Methods: U87 and U251 glioblastoma cells were transduced with empty vector-, DLL4, and JAG1-encoded retroviruses. Cells were cultured under 2D, 3D, and CSC culture conditions and response to single (TMZ/DBZ) and combination (TMZ and DBZ) treatment was assessed. A patient derived GCSC line, CSC-5, was also used to evaluate the effect of single and combination treatment by neurosphere recovery assay.

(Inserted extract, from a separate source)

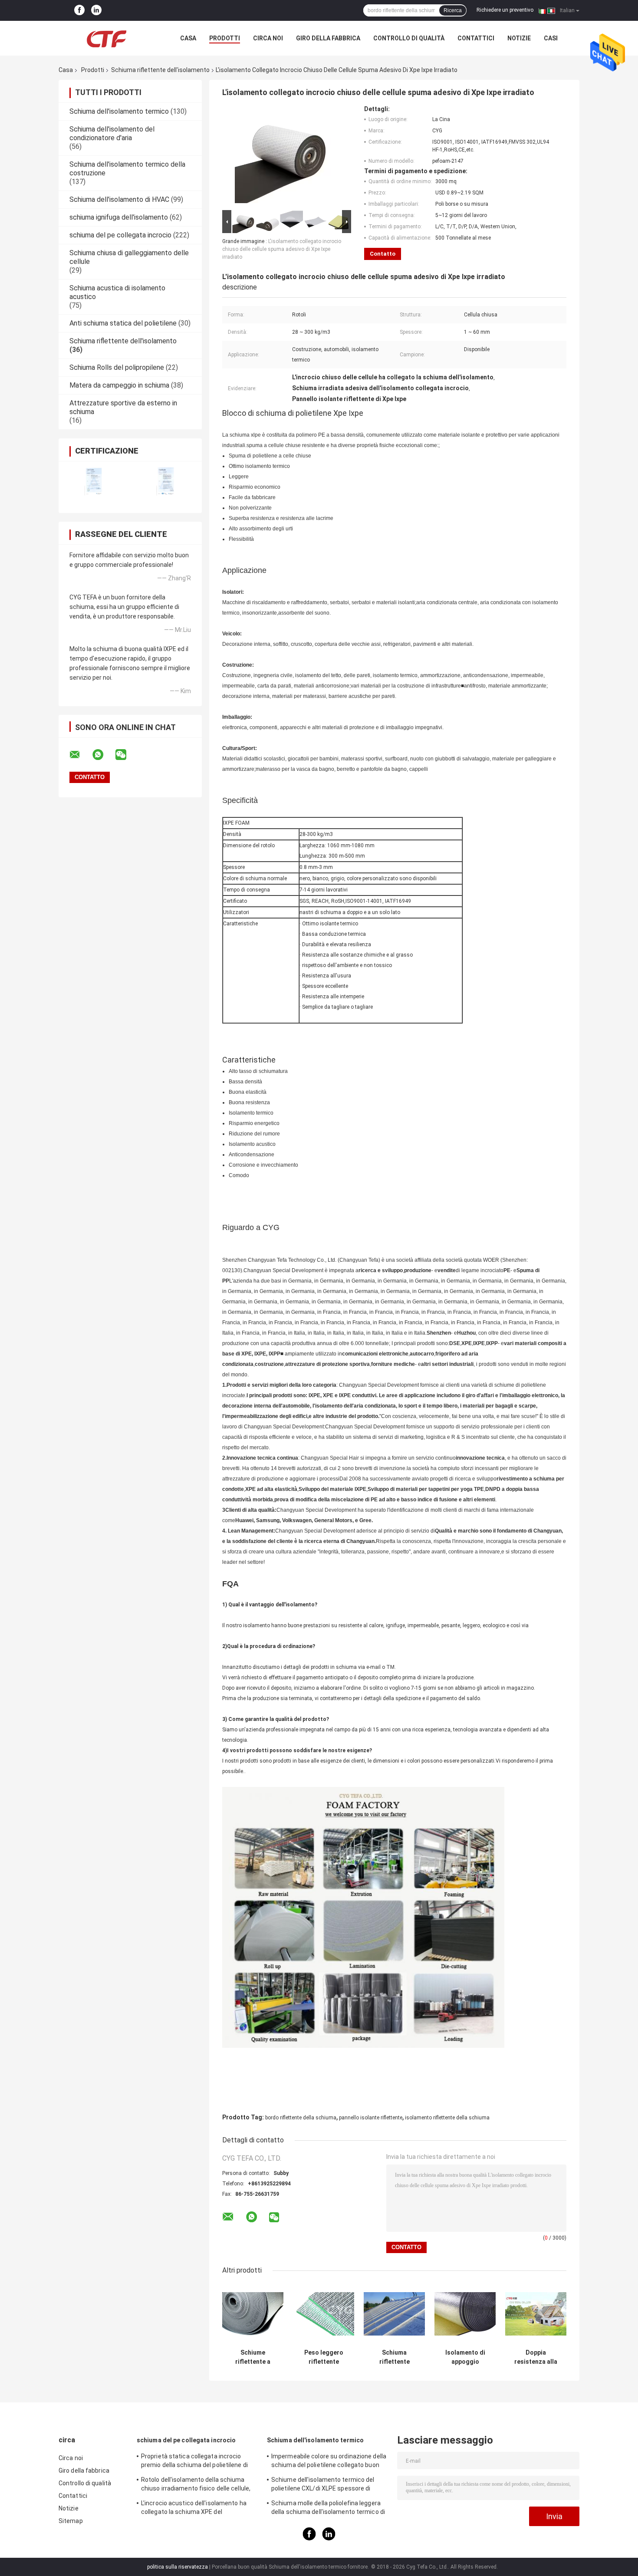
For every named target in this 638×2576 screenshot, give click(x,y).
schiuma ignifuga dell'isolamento (118, 217)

Results: DLL4 and JAG1 overexpression promotes resistance by increasing the TMZ IC50. Neurosphere formation, recovery, and secondary neurosphere formation is increased following DLL4 and JAG1 overexpression and is reversed upon combination TMZ and DBZ treatment. TMZ has little effect on the self-renewal of GCSCs, however single DBZ and combination DBZ and TMZ treatment significantly reduces GCSC self-renewal. Consequently, Notch inhibition reduces GCSC marker expression and may promote GCSC differentiation.
Conclusions: These data show the importance of the Notch pathway, in particular the ligands DLL4 and JAG1 in resistance to TMZ chemotherapy and GCSC self-renewal. The addition of Notch inhibitors to current treatment is a promising approach to overcome TMZ resistance and decrease brain tumour recurrence and encourages further translational and clinical studies.